The Architect (2006)
5/10
wobbly malaise
30 November 2006
Warning: Spoilers
Imagine yourself on a riverbank prodding mud with a stick; the dirt is unsettled, stirs in the water, settles down again. In this film we're introduced to a number of characters who cross paths, and whose conflicts overlap on occasion before settling to a passive resolution.

The confrontation between the architect of a dilapidated housing project and a dissatisfied resident forms the central vein in a network of sadly uninteresting stories.

There is no surprise, and no insight brought to the representation of a young girl who in alienation craves affection; nor to the truck driver who doesn't want to ruin her first time; nor to the teenage boy accepting he's gay, nor to the grieving mother in the projects and finally, there is no insight into the proud man who doesn't want to admit his ego blinds him. Here we find a few people we've all seen before. They barely talk to each other and - unlike real people - when they do talk they say exactly what you'd expect them to say. Don't be tricked into thinking this film is asking any kind of question about family or race. If that's true, what's the question? The pretentious and two-dimensional nature of this writing is most transparent in the final scene wherein the architect and his son meet on a rooftop in the projects. Finally they have something to talk about: through my actions I have been the architect of someone's suffering, but there was no indication that I should have done anything differently - like father like son? Well, here the film ends abruptly, safe, risk-free. Not taking risks in your writing is not especially clever, let's not make a point of it.

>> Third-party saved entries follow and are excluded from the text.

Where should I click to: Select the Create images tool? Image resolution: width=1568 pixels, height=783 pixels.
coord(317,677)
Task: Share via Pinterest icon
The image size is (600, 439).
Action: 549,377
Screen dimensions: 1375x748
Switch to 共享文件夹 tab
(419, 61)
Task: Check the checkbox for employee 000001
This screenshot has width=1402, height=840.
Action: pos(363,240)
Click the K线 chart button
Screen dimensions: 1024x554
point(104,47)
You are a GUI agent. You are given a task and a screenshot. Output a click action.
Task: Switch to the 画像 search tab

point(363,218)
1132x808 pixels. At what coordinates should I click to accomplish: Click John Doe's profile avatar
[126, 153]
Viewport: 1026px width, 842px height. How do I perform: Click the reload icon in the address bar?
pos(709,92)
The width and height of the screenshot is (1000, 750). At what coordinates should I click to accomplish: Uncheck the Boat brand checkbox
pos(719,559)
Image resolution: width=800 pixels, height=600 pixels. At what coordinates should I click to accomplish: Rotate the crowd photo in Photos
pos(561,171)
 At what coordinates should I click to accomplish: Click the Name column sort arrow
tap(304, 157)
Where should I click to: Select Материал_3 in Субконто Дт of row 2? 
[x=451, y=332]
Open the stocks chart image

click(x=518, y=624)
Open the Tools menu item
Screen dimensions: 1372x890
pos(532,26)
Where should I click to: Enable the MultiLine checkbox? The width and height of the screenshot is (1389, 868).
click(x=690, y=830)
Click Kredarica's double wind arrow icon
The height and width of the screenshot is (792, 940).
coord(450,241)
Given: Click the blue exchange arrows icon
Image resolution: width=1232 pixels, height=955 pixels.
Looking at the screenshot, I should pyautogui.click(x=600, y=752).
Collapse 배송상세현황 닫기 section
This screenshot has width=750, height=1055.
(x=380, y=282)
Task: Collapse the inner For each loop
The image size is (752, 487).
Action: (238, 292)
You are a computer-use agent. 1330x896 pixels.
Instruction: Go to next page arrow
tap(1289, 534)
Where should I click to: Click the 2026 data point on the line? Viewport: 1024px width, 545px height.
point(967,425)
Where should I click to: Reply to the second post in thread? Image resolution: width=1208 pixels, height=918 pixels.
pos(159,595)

And unlike any number of films where stronger character sketches guide the narrative, time is linear in this picture; you won't see events intertwining or taking place simultaneously, nothing is revealed as cause or effect. "Crash", to which this film has been compared, and "American Beauty" had engaging narrative formats that compelled you to unravel a mystery. A director is an architect of sorts, and the director of this film is just like the architect he depicts - he's merely housing people in a flat, familiar, boring rectangle. There's no drama or vision, so we have to ask: what's the function?